Today at our monthly meetup, I talk how the technologies: Artificial intelligence, Augment reality, Machine Learning can help people with disability. I start to introduce the Smart City concept and why it is important this context.

Before to start explanation, here you can find my slides: https://www.slideshare.net/algraps/smart-cities-digital-transformation-helps-people

and my video: https://www.youtube.com/watch?v=_hxiBzFNdxM

About 36 million people worldwide are blind. For many of these people, navigating new spaces can be a cumbersome or frustrating experience as they listen and feel their way around their environment.

Our project seeks to utilize the spatial mapping power of the Microsoft HoloLens augmented reality device in order to help users navigate in unfamiliar environments.  This could improve independence for blind people by allowing them to find and read objects such as bus stops without sighted assistance.

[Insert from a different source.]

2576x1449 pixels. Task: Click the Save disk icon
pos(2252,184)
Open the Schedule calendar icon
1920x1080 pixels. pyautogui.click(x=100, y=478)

By making audible the 3D mesh of the user’s surroundings that these devices generate, we will create a soundscape that will let users hear the objects around them. Thus, visually impaired users will be able to hear the presence of obstacles like tables and chairs, or the lack of obstacles that represents a doorway, from up to five meters away.

In combining this capability with machine vision-powered text recognition in one hands-free headset, we hope to give blind users a new level of independence in unfamiliar spaces.

The proposed system includes a depth camera for acquiring the depth information of the surroundings, an ultrasonic rangefinder consisting of an ultrasonic sensor and a MCU (Microprogrammed Control Unit) for measuring the obstacle distance, an embedded CPU (Central Processing Unit) board acting as main processing module, which does such operations as depth image processing, data fusion, AR rendering, guiding sound synthesis, etc., a pair of AR glasses to display the visual enhancement information and an earphone to play the guiding sound.

The depth image acquired from the depth camera is processed by the depth-based way-finding algorithm which outputs several candidate moving directions. The multi-sensor fusion based obstacle avoiding algorithm then uses the ultrasonic measurement data to select an optimal moving direction from the candidates. The AR rendering utilizes one depth image to generate and render the binocular images as well as the moving direction to guide the user efficiently. The guiding sound synthesis takes the moving direction as the input to produce the auditory cue for guiding the totally blind people. Three kinds of auditory cues are developed and tested to allow the selection of the most suitable one under different scenarios.

The visual enhancement, which adopts the AR technique, is used for weak sighted people. In order to showing the guiding cue to the user based on the one depth image, the binocular parallax images are needed to generate. This was realized in Unity3D by adjusting the texture coordinates of the depth image. The rendering stereo images integrate the feasible direction for guiding the user.